======== DATA FOR THE TASK
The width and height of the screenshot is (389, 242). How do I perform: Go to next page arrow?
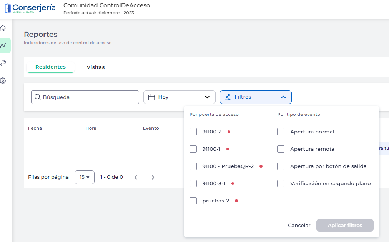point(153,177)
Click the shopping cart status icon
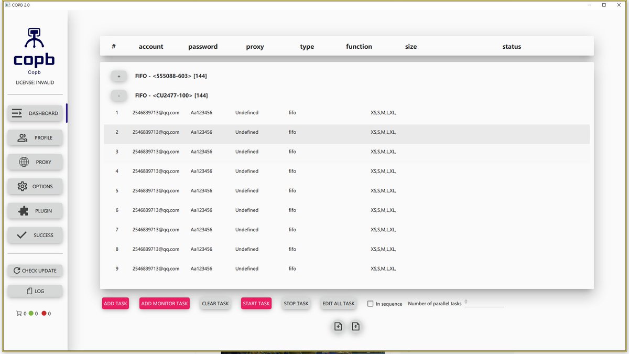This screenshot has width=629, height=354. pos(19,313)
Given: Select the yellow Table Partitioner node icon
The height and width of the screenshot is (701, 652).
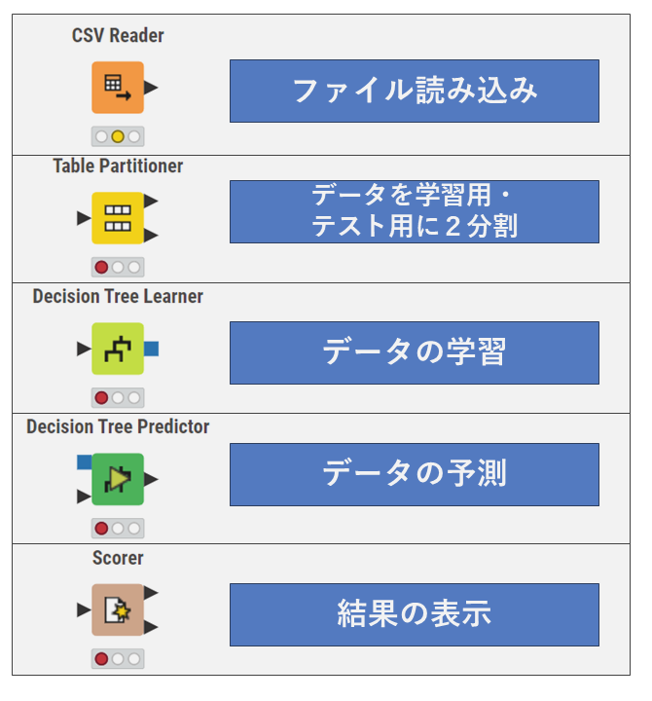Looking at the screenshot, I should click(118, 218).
================
======== DATA FOR THE TASK
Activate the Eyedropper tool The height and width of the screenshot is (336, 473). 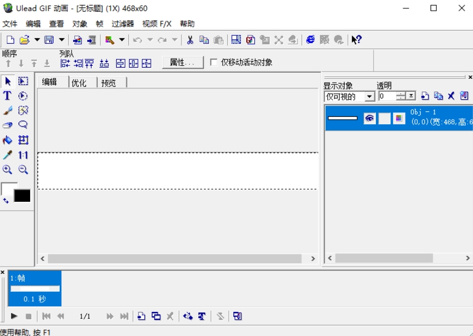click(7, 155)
================
TASK GOAL - Print from the line containing "The width and" through the line containing "Given: Select the" in the data above, exactly as the lines stand, and omit every picture.

ANSWER SECTION -
The width and height of the screenshot is (389, 242). How do I perform: Go to next page arrow?
point(153,177)
Click the shopping cart status icon
This screenshot has width=629, height=354. pos(19,313)
Given: Select the yellow Table Partitioner node icon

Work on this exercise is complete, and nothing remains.